Executive Committee hears Rammell on motion
    July 19 2010 by Norman Jameson, BR Editor

    Austin Rammell, pastor of Venture in Dallas, said unless priorities change in Cooperative Program (CP) allocations, he sees a “massive decrease” coming in CP giving. 

    Rammell was invited to address the Executive Committee meeting July 15 to explain issues behind his May motion that the Board of Directors study the feasibility of moving priority items funded through the North Carolina Missions Offering (NCMO) into the budget, and moving “non-mission and non-high priority items” out of the annual CP budget and into a “new statewide offering” that would replace the NCMO.

    Rammell said his experience as a personal evangelism consultant on the Florida Baptist Convention staff for four years prompted him to say, “This doesn’t make any sense.” He said he drove the state, consuming lots of time and money to talk to small groups of people about evangelism who were already excited about evangelism.

    BR photo by Norman Jameson

    Austin Rammell, pastor of Venture in Dallas, explained the motive behind his motion to change Cooperative Program budget priorities.


    Instead, he said, with modern technology and young pastors adept at networking, churches who seek information can find it among themselves, freeing missions funds consumed in the current BSC structure for work overseas where Christians do not have the “billions of dollars” in resources that North Carolina Baptist churches enjoy.

    “We’re too big,” he said of state conventions. “We’re replicating the local church on a massive level, and it costs a lot of money to do it.
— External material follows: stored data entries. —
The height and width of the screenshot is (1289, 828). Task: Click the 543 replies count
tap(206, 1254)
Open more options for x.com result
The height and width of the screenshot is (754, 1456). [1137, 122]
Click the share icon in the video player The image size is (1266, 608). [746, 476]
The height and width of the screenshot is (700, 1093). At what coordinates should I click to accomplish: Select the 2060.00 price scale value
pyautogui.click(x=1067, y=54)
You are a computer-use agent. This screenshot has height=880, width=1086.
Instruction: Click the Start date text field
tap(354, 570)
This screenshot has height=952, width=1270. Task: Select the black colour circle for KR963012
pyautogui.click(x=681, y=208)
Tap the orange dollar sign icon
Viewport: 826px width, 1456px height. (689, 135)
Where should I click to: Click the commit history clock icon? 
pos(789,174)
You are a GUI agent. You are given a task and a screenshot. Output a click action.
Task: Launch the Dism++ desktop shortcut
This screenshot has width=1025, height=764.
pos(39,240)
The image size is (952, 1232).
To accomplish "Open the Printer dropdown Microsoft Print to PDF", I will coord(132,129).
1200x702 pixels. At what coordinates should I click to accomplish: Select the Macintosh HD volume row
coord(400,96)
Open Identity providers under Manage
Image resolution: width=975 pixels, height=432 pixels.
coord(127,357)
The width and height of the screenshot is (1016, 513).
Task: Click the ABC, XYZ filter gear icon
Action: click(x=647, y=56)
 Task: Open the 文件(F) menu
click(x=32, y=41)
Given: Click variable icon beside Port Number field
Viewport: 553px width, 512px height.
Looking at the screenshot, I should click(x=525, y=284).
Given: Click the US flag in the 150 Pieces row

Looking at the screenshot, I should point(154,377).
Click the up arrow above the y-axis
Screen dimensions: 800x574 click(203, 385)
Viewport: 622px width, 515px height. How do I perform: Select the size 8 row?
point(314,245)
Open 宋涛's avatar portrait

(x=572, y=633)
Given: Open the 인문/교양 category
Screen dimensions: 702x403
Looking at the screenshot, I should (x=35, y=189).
I’ve heard the same thing from other pastors.”

    That conviction led him to recommend the elimination of many positions in Florida, he said, including his own. He resigned and came to North Carolina to pastor a church.

    Rammell said marketing the Cooperative Program is not the issue, and that next generation pastors understand it just fine. “The issue is what we then do with that money and how we divide it up,” he said.

    His recommendation seeks to put “what we say are our priorities” into the budget and let non-priority items fend for themselves in a special offering. If the churches do not support some area financially, “You’ll give it its democratic death,” he said.

    Rammell said this is “not a young people issue. Don’t make the mistake that this is a bald headed and goateed guy issue.”

    He said he’s heard similar dissatisfactions voiced by pastors in very traditional churches.  

    Which items?
    Budget committee chairman Steve Hardy asked Rammell to identify “non-priority” items he would move from the budget to such a special offering.

    Rammell said he would begin by identifying anything that replicates the local church, or could be done better by “raising heroes and leaders out of local churches” who would pull together the resources of several churches to produce something the state convention now does.

    He used as an example an annual evangelism conference, and said First Baptist and Hickory Grove churches in Charlotte “could combine with other local churches and put on an evangelism conference the state convention couldn’t compete with.”

    “One of the ways you’re going to get guys like me excited about giving more to the CP is to get more money out of the state,” Rammell said, “and then to use what money stays in this state more effectively.

    “That’s my motive, where I’m coming from. That’s why I made the motion.”

    Executive Committee Chairman Bobby Blanton will name a committee to take up Rammell’s motion.  
    7/19/2010 7:27:00 AM by Norman Jameson, BR Editor | with 1 comments




Comments
Brent Hobbs
I'm glad Austin's voice is being heard. He represents the thinking of many others of us out here. Maybe not specifically on the priority/non-priority items issue (he may be right that it's an important move to make, I'm just not sure)... but certainly on the fact that we do not see the Cooperative Program as being as effective as it should be when such a high percentage of our resources stay here in our own state.